Small community banks are going private at an increasingly rapid rate, and most cite regulatory compliance costs as the primary factor behind the trend.
For example, the $68 million-asset Home Financial Bancorp in Spencer, Ind., plans to terminate its registration with the Securities and Exchange Commission today, and the $311 million-asset Sturgis Bancorp Inc. of Sturgis, Mich., did so Thursday. The two companies no longer have to file reports to the SEC detailing their operations.
This year five banking companies, including Home Financial and Sturgis, have gone private or announced plans to do so. Twenty went private last year, up from 10 in 2003, according to statistics compiled by SNL Financial LC of Charlottesville, Va.
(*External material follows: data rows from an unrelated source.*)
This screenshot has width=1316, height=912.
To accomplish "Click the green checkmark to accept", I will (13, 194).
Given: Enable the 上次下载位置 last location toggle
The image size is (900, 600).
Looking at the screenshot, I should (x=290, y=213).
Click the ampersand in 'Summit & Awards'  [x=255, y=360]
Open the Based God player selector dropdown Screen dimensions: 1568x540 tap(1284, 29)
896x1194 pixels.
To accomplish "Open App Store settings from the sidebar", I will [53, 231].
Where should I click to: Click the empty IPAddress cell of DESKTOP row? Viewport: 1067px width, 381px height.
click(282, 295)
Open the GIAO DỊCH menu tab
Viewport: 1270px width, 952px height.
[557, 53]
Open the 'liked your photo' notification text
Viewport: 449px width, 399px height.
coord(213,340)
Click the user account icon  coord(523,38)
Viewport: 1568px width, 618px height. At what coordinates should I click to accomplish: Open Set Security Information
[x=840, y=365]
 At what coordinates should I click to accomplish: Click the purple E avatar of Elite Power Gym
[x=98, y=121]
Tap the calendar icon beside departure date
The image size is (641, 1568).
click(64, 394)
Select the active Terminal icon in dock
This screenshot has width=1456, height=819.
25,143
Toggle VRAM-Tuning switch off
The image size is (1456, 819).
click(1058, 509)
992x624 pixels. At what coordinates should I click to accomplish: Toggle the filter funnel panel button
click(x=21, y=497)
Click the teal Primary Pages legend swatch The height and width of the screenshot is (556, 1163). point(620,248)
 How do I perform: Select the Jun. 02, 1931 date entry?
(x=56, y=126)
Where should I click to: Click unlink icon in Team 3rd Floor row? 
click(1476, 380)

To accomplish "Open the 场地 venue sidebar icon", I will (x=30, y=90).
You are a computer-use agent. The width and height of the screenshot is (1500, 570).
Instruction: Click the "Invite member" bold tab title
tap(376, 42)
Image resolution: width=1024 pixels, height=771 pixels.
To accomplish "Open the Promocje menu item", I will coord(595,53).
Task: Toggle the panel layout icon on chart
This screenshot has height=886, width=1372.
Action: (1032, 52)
John Blaylock, a senior associate at Alex Sheshunoff & Co. Investment Banking in Austin, Tex., said he expects that annual compliance costs as high as $350,000 will induce even more community banks to go private.
"Most banks are simply not willing to put up with the cost and time it takes to comply with all the regulations," Mr. Blaylock said. "You have to have a compelling reason to go through all that. If you're not getting the trading volume, why are you there?"
John C. Donnelly, a managing director with Donnelly Penman & Partners, the Gross Pointe, Mich., investment banking company that advised Sturgis, agreed with Mr. Blaylock's analysis and said that most of the delistings would involve banking companies with between $100 million and $500 million of assets.
"They're too small to be big and too big to be small," he said.
Home Financial's president and chief executive officer, Kurt Rosenberger, said the Sarbanes-Oxley Act of 2002 and other regulations have pushed up the cost of SEC reporting compliance such that "the advantages of continuing as a public company are far outweighed by the disadvantages."
Mr. Rosenberger said in a press release Tuesday, "We believe that the cost savings we will realize by going private will have a positive impact on the company's results of operation and will allow management to focus more of their attention on the company's business."
Brian P. Hoggatt, the chief financial officer at Sturgis, said it went private because its stock did not trade frequently enough to justify the $130,000 a year it cost to maintain its Nasdaq registration. Sturgis' daily volume rarely exceeded 4,000 shares, he said.
"It didn't really give us more liquidity," Mr. Hoggatt said in an interview Thursday. "Maybe small banks aren't as sexy as other alternatives."